[Dataset entries]
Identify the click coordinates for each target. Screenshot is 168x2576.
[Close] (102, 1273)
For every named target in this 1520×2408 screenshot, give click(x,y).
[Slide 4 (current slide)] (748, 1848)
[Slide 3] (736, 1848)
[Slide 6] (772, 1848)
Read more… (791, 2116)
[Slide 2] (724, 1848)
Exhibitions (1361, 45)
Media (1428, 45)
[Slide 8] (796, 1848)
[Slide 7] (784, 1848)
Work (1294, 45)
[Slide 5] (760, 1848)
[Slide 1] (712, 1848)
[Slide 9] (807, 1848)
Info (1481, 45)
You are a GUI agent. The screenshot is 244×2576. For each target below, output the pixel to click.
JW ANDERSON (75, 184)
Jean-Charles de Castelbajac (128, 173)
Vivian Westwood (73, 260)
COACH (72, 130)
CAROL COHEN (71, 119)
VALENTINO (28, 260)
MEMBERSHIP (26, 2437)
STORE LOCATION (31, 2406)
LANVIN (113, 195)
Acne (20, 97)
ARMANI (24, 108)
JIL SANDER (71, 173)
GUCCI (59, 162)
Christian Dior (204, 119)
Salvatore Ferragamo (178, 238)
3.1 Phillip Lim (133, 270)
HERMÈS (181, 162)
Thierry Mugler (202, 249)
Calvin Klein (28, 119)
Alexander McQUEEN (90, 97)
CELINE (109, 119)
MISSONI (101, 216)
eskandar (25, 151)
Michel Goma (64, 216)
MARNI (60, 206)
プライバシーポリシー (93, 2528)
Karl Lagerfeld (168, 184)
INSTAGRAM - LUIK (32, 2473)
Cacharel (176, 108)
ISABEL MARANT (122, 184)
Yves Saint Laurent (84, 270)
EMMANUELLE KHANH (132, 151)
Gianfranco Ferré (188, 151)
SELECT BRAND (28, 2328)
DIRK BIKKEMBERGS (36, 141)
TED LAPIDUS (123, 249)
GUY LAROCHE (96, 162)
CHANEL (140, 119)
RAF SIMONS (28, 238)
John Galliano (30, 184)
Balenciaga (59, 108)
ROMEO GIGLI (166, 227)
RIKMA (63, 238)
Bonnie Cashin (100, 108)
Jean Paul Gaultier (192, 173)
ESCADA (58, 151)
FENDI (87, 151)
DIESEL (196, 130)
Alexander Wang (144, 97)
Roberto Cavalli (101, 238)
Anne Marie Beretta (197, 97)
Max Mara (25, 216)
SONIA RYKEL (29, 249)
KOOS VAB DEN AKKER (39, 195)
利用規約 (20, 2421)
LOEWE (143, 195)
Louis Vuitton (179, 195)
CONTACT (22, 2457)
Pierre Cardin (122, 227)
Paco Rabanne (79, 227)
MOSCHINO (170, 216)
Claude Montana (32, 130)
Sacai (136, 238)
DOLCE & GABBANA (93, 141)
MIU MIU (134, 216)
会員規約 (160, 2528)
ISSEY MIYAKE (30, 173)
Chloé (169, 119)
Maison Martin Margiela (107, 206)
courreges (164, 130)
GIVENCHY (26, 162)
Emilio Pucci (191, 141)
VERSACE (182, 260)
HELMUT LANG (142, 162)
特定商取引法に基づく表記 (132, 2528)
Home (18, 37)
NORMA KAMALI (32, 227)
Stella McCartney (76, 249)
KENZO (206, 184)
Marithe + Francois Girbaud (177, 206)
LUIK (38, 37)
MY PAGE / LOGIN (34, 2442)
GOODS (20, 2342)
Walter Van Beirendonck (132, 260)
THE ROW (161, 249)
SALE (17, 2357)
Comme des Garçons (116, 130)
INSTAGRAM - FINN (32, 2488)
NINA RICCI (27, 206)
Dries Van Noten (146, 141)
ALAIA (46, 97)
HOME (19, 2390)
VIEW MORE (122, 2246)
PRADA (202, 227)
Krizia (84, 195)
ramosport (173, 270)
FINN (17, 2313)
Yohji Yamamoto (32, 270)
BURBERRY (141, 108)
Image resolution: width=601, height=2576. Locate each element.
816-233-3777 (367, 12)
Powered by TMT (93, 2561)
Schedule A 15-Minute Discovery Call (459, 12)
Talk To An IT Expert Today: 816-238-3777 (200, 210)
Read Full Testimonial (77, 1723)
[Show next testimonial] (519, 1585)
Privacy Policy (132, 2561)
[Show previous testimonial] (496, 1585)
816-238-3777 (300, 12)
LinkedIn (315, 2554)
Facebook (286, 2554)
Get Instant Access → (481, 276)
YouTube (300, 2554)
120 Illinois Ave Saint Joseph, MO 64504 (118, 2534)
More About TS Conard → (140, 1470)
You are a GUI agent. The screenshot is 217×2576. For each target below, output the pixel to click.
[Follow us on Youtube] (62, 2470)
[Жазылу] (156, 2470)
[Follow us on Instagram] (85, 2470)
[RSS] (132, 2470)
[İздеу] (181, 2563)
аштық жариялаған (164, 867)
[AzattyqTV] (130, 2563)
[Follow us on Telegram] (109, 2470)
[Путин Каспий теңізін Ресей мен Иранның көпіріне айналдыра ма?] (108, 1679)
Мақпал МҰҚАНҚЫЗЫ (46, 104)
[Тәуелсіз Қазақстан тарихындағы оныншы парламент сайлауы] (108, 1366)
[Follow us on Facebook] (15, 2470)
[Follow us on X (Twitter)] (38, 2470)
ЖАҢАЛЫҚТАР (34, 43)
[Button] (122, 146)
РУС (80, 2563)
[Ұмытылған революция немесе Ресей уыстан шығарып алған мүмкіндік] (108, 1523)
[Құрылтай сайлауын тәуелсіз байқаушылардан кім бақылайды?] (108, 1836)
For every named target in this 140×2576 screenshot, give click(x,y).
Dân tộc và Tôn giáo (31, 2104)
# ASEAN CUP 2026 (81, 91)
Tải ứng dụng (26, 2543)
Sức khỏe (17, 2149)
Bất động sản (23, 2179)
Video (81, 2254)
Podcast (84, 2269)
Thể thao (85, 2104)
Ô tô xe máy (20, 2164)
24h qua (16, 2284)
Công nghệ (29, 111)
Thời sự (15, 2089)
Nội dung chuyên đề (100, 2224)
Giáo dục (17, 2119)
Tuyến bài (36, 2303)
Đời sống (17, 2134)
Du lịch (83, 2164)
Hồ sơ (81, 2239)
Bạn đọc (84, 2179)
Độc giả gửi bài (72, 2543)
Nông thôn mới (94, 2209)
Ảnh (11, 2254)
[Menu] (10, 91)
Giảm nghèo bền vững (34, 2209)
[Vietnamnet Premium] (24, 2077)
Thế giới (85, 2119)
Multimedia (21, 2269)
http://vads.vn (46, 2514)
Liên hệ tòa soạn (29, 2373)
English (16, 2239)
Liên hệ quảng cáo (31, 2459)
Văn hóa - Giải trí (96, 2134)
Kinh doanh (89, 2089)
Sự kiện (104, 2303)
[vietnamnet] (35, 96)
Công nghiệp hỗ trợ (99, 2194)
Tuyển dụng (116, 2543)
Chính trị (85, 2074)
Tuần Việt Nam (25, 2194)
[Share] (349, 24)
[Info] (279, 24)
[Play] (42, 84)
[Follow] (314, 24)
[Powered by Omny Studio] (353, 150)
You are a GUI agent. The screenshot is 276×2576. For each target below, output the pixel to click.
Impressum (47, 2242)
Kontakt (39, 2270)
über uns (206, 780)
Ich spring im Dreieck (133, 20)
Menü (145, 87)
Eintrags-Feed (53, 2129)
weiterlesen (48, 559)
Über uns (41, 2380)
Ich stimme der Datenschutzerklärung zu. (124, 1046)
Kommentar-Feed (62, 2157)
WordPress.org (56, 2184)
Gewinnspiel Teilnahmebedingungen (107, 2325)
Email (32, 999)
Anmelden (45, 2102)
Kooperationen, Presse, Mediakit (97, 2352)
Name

> _WHAT IS REQUIRED_
Starting at the line above that contains "Tuyến bài (36, 2303)", repeat each line exactly up to and including the line that contains "English (16, 2239)", and stop there.

> _EXERCISE OUTPUT_
Tuyến bài (36, 2303)
Đời sống (17, 2134)
Du lịch (83, 2164)
Hồ sơ (81, 2239)
Bạn đọc (84, 2179)
Độc giả gửi bài (72, 2543)
Nông thôn mới (94, 2209)
Ảnh (11, 2254)
[Menu] (10, 91)
Giảm nghèo bền vững (34, 2209)
[Vietnamnet Premium] (24, 2077)
Thế giới (85, 2119)
Multimedia (21, 2269)
http://vads.vn (46, 2514)
Liên hệ tòa soạn (29, 2373)
English (16, 2239)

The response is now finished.